Lucky ones capture a photograph or video and can sell it for $50 or $100 to a TV station or magazine; unlucky ones crash their Jeeps and miss the storm altogether.
“The thrill of the chase … that’s the excitement,” says Tiffany Crumrine, 37. She’s part of the pack tracking the EF2, and tired of seeing funnel clouds only on TV.
Any storm on the Great Plains could have as many as 15, 20 or 30 cars following it.
“There’s so many chasers, it’s difficult to get where you need to go, and that can be a problem,” says Greg Forbes, a severe-weather specialist at the Weather Channel, who often talks to scientists who have run into a mob of chasers that have gotten in the way, ruining a chance to track a storm. “What if a tornado hits something, and there are so many cars around? It makes it difficult for emergency managers to do their jobs.”
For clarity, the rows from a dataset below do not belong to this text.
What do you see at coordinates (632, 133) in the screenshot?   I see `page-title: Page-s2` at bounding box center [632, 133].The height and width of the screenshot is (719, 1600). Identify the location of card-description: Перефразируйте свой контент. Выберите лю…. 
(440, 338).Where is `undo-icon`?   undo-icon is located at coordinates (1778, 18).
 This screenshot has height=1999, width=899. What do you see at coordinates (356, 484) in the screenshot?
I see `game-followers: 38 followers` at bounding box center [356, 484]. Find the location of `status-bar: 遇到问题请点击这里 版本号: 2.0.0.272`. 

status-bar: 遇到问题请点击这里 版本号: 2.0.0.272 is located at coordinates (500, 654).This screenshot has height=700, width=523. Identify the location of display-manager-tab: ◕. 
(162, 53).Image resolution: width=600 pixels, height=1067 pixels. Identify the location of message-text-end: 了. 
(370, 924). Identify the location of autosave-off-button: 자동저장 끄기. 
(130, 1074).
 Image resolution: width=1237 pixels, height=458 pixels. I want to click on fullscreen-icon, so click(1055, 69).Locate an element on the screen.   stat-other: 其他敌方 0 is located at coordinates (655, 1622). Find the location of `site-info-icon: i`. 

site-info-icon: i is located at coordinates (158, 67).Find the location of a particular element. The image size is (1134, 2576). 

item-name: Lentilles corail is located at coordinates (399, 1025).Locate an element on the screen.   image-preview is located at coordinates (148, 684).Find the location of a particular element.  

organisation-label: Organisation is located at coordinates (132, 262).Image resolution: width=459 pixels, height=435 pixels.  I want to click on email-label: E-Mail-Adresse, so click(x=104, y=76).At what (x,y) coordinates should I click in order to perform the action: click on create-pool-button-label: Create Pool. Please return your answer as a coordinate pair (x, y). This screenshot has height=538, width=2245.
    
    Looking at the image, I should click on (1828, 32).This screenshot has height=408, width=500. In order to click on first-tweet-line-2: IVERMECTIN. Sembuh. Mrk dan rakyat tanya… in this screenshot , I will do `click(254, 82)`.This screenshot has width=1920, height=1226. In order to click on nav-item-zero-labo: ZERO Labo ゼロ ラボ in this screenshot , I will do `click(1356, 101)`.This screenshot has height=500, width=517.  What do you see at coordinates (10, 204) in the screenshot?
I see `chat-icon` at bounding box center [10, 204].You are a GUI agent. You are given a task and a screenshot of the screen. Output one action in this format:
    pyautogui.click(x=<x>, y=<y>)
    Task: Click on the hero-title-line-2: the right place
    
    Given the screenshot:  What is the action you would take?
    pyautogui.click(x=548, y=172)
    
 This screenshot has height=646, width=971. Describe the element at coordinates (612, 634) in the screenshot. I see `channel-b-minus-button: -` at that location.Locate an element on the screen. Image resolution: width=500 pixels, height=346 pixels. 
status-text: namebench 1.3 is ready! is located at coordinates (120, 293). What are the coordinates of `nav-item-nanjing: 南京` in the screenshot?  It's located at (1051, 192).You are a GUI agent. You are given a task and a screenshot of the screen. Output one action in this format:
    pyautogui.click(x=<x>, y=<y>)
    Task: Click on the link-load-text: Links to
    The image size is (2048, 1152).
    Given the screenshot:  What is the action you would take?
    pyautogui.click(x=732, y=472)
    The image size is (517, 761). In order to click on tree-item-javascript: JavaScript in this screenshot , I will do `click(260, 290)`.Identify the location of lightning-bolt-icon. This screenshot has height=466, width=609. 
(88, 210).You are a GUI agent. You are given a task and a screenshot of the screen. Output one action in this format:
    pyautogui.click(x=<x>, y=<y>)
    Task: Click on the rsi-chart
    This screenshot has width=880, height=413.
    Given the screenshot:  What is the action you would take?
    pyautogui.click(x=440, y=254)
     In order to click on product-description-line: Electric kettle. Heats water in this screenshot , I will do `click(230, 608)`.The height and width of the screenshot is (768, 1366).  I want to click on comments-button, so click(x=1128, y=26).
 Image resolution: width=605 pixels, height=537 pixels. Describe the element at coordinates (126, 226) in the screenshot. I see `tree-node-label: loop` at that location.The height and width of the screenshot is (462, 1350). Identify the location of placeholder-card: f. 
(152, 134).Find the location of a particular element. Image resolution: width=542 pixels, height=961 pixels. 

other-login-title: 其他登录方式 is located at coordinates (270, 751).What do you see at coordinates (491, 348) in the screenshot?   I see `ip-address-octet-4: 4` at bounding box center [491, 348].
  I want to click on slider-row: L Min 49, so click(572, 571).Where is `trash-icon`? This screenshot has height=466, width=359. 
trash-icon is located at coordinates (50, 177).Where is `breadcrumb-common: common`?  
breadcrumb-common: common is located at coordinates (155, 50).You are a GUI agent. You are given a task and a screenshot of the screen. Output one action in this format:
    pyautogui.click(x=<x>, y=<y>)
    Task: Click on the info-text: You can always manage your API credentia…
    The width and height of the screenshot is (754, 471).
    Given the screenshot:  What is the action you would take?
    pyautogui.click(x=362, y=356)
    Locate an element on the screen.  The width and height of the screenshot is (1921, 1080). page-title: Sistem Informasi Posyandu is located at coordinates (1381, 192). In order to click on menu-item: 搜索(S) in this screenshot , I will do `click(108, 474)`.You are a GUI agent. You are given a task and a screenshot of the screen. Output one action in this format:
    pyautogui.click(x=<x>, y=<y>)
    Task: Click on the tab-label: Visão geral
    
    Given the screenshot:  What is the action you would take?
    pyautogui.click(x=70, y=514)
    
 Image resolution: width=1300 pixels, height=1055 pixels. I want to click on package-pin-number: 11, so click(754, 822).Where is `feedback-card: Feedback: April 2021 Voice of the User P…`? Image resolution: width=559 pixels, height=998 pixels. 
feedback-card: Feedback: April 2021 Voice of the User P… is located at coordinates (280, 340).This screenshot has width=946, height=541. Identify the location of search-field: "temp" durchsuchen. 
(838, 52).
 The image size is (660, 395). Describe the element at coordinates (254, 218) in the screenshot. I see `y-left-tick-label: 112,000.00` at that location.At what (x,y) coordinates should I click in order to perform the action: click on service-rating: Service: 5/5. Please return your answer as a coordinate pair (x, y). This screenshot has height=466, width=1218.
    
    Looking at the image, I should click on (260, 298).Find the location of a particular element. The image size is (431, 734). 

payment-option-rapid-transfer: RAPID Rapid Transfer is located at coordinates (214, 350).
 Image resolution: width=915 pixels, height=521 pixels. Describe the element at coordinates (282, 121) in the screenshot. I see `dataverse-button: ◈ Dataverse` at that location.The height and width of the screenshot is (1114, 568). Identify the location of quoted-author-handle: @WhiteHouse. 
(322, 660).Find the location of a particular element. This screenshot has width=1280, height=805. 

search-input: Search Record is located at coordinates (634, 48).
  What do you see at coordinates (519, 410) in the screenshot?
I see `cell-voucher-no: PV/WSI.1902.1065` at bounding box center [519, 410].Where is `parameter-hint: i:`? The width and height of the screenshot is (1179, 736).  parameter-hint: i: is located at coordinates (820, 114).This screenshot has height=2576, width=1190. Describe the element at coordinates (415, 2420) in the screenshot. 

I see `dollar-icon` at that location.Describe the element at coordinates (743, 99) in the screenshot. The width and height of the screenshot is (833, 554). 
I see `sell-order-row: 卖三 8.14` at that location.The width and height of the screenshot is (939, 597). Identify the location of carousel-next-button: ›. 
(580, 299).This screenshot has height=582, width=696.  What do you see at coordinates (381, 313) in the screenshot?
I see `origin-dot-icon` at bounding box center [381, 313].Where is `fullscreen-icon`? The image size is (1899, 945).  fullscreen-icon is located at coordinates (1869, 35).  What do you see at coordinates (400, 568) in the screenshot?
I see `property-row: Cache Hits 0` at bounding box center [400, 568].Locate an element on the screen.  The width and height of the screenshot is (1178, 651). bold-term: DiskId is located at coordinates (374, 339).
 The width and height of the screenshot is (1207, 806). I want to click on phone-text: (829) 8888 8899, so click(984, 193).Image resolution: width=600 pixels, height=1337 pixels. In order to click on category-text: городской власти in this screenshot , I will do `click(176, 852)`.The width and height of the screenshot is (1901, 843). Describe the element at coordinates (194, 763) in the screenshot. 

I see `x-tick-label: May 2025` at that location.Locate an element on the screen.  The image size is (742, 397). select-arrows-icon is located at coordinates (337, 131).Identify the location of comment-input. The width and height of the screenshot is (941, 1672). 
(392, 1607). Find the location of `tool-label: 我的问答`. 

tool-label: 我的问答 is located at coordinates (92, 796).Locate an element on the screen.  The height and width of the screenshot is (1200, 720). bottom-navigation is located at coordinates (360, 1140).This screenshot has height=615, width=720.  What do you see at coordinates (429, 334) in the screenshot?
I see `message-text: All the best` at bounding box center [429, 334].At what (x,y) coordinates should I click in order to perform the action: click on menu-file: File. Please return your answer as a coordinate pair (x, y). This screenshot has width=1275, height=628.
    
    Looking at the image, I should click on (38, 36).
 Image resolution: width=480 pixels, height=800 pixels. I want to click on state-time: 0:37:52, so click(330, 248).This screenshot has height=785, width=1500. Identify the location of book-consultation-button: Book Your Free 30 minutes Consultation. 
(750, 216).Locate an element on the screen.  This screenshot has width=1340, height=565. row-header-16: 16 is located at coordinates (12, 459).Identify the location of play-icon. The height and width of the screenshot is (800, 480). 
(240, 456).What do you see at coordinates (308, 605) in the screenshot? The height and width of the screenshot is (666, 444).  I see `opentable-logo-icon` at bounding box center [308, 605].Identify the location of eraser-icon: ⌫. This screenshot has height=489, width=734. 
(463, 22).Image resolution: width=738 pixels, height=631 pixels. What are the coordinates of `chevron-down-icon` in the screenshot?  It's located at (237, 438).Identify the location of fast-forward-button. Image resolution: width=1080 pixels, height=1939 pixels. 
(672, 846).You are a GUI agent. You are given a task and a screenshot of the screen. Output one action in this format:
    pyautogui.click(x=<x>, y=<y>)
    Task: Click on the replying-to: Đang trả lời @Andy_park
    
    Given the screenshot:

At least three people have been killed since 1999 while chasing or observing weather for forecasters, according to the National Association of Storm Chasers and Spotters.
Topeka, Kan.-based chaser Scott Blair says he has noticed that some parents take their kids on the chase while others get as close as 100 yards from the twister.
Even the highly trained meteorologists at the Severe Storms Laboratory or the adjacent Storm Prediction Center mostly follow tornadoes from inside those government facilities. At times, a handful of weather geeks go into the field to collect data on how storms form, and even go out after storms hit to determine their severity and reconstruct the path they traveled.
“Nobody has a job as a storm chaser,” says Mr. Brooks, the NOAA meteorologist. “Maybe 5 percent of the time we would have people here who might be involved in tornado intercept.”
One Tuesday at noon, the chasers tracking the EF2 hope for a repeat of the more than two dozen twisters that came the day before. Even though two people died in those storms, the rush among the paparazzi is palpable.